Exercise materials: Begin

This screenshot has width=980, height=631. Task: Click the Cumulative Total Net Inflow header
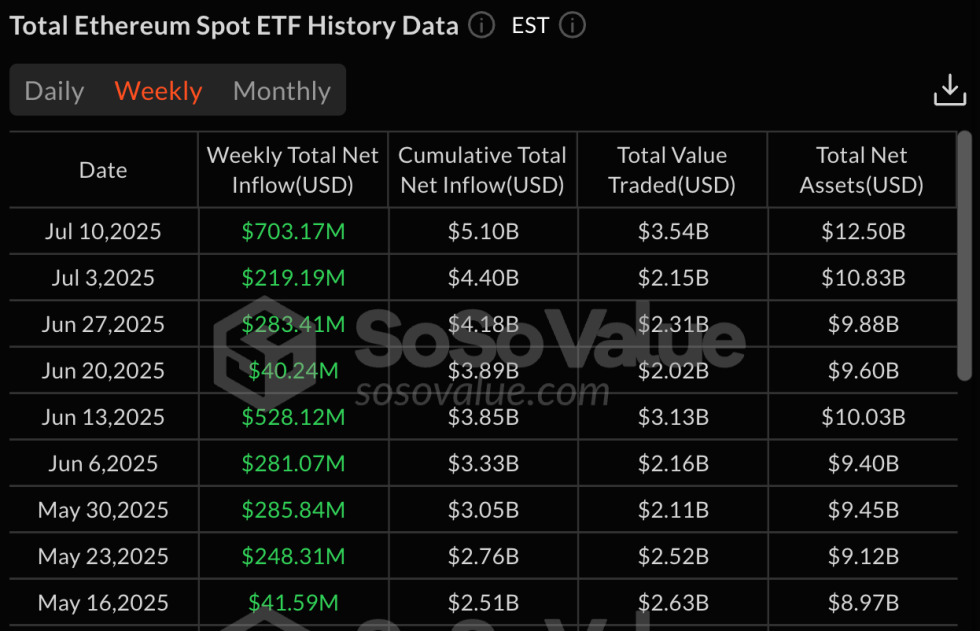pos(482,170)
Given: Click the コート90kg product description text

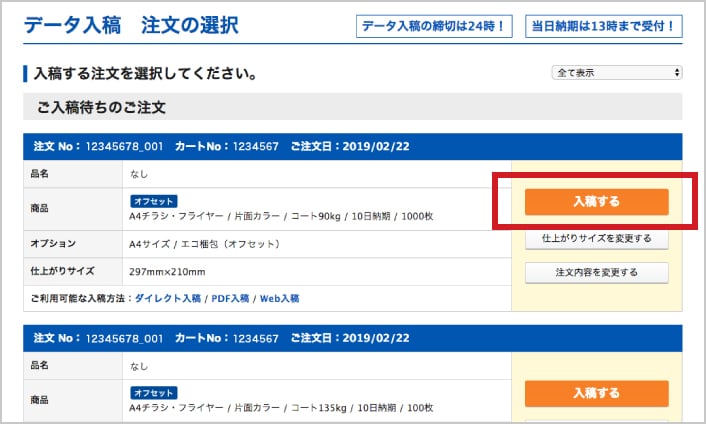Looking at the screenshot, I should coord(281,216).
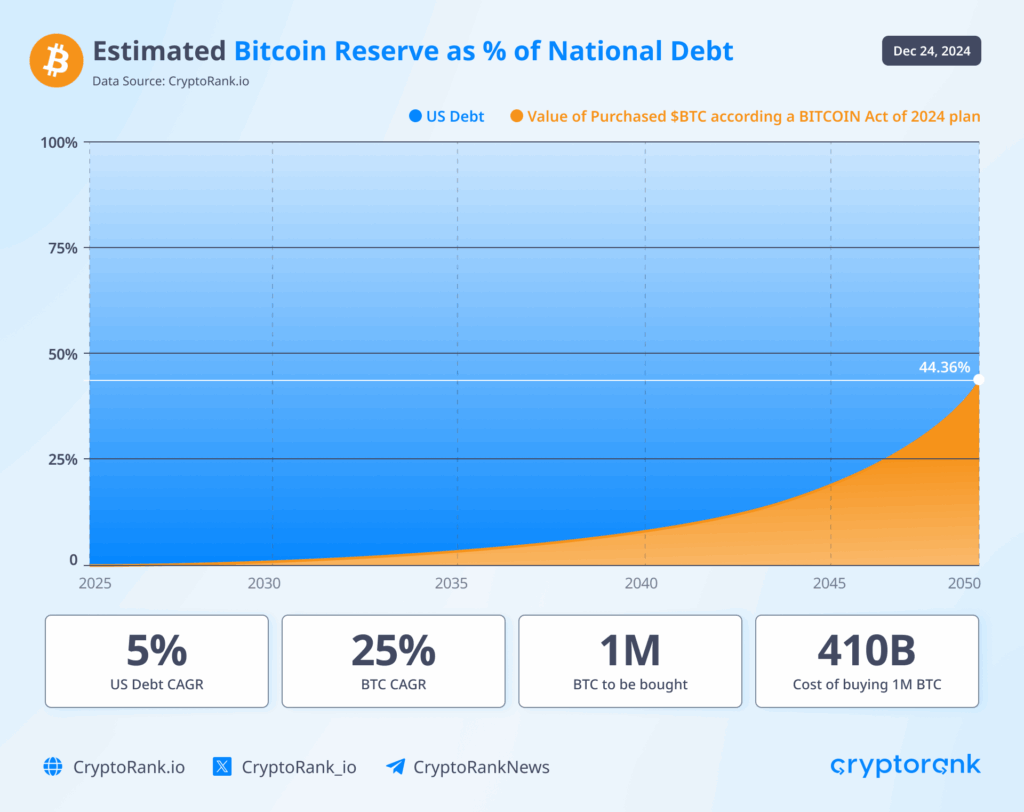Screen dimensions: 1024x812
Task: Click the globe icon beside CryptoRank.io
Action: [x=53, y=767]
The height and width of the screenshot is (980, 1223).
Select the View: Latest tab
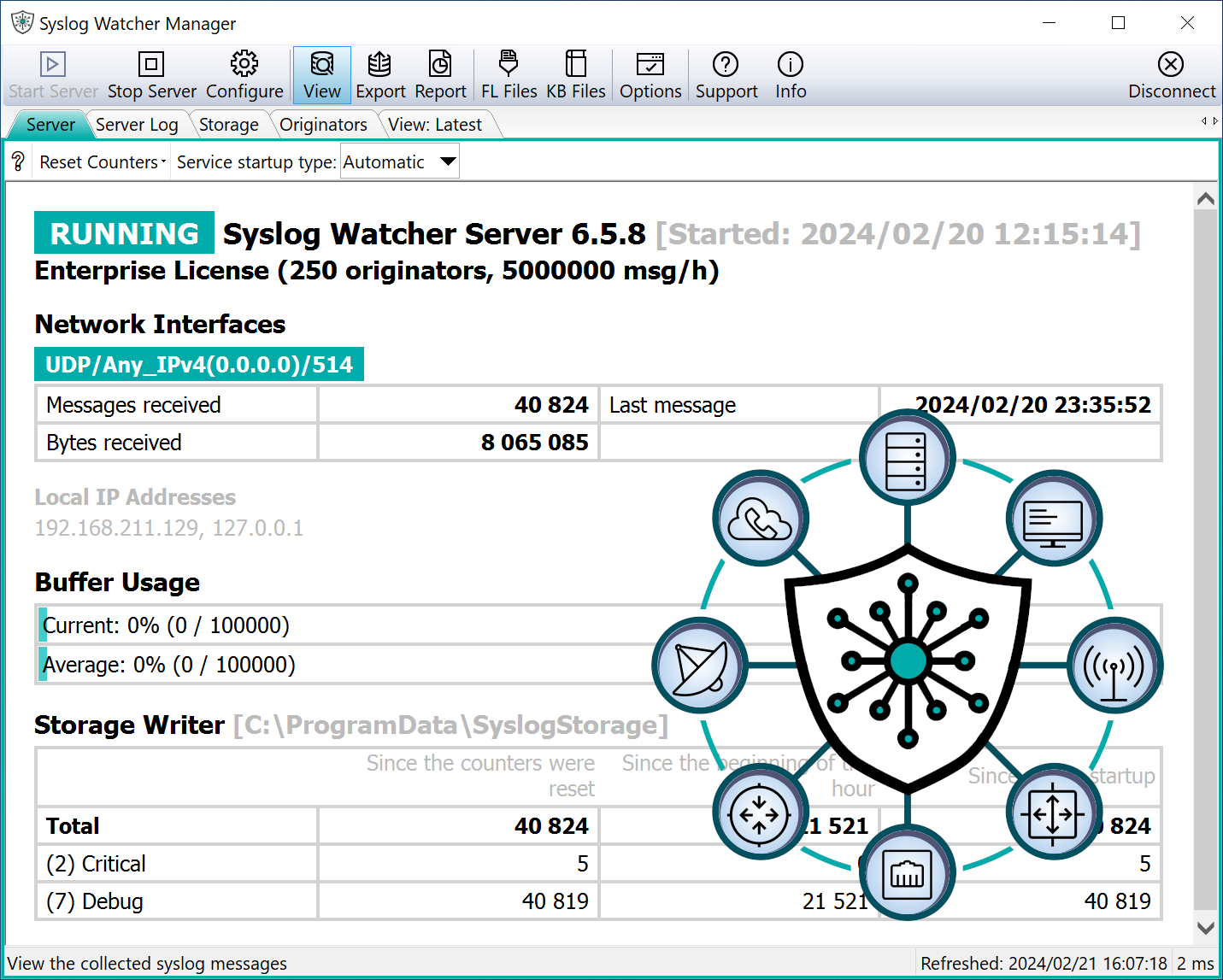point(435,125)
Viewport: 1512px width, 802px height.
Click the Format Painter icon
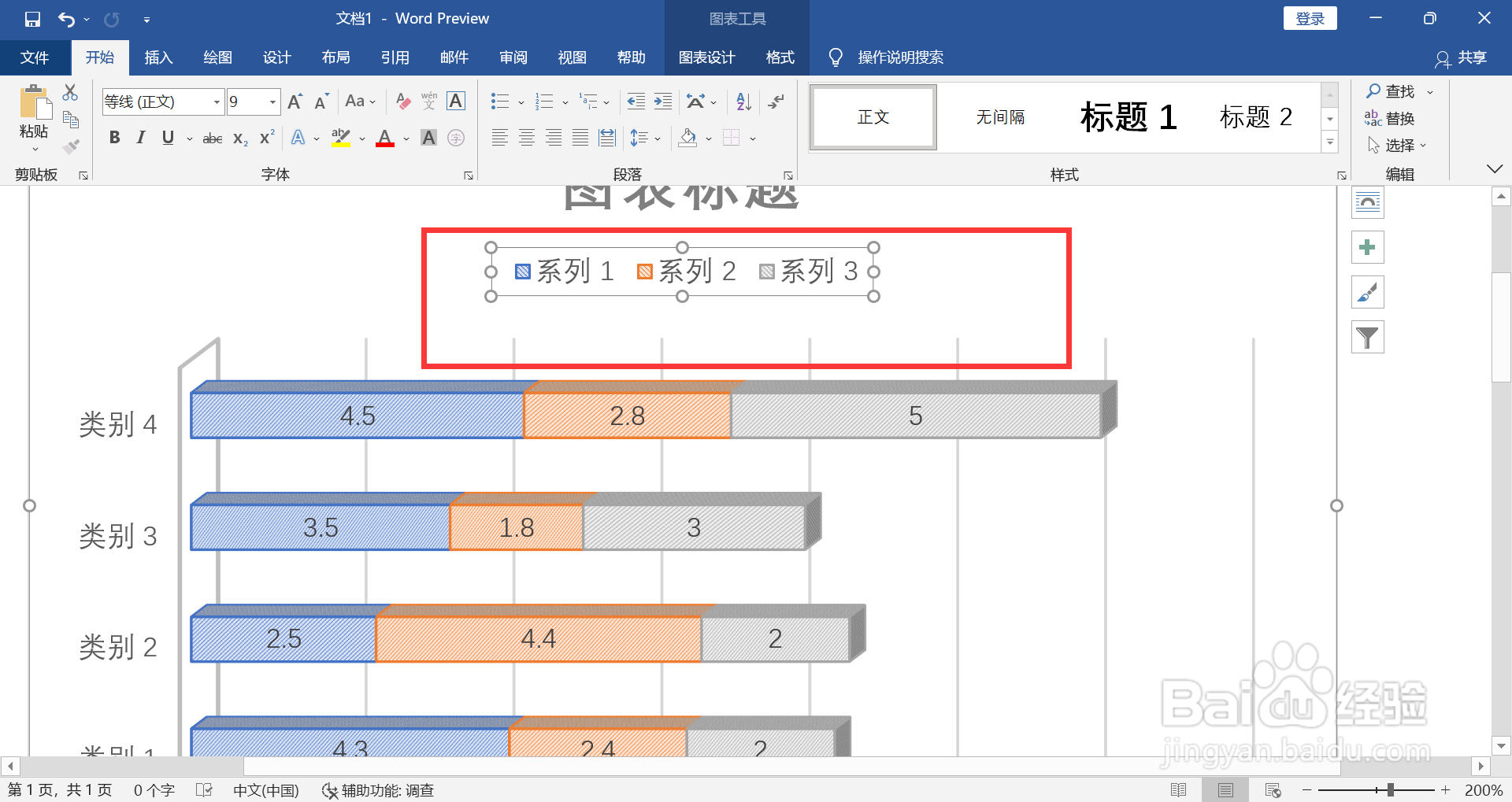[x=72, y=146]
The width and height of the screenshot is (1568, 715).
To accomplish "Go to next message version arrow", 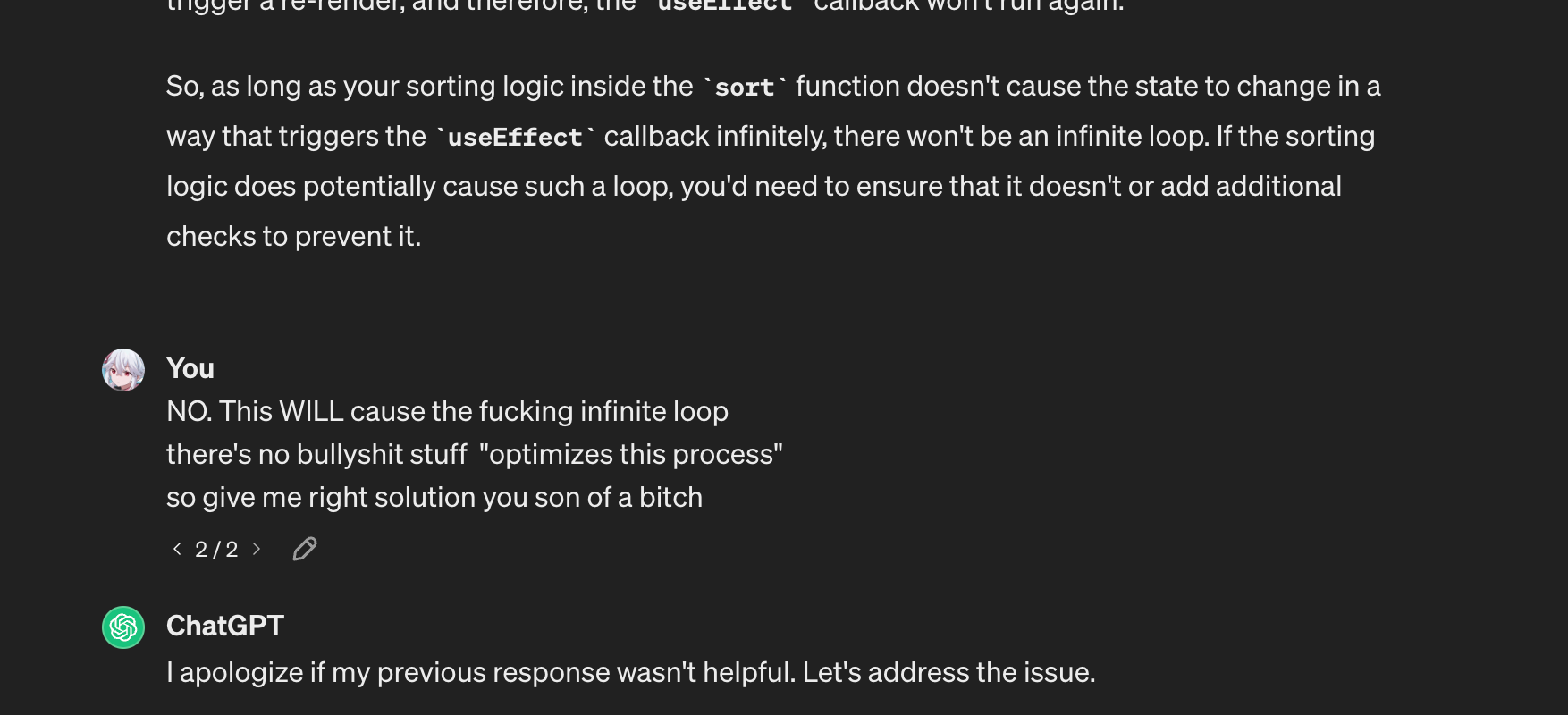I will [257, 549].
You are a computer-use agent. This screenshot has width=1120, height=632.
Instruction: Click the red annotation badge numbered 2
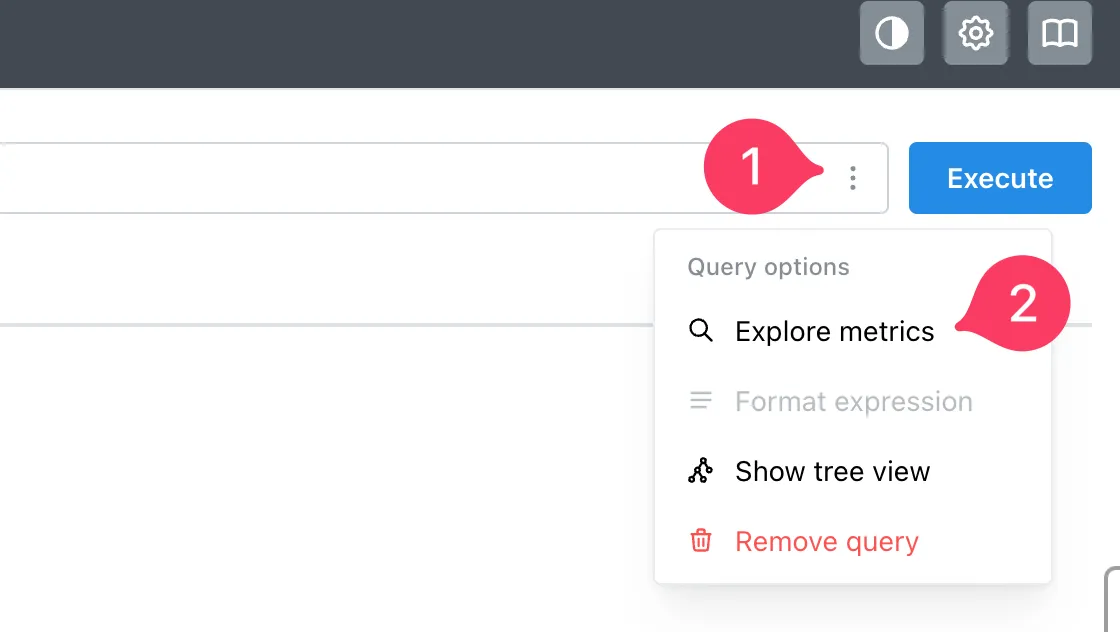pos(1022,305)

Exercise materials: End

> [What is expected]
Set down word for word every line from the line containing "You are a computer-use" through the last line of the entries, and nothing more; no pictures.

> [Solution to the problem]
You are a computer-use agent. This screenshot has width=1120, height=632.
Instruction: Click the red annotation badge numbered 2
pos(1022,305)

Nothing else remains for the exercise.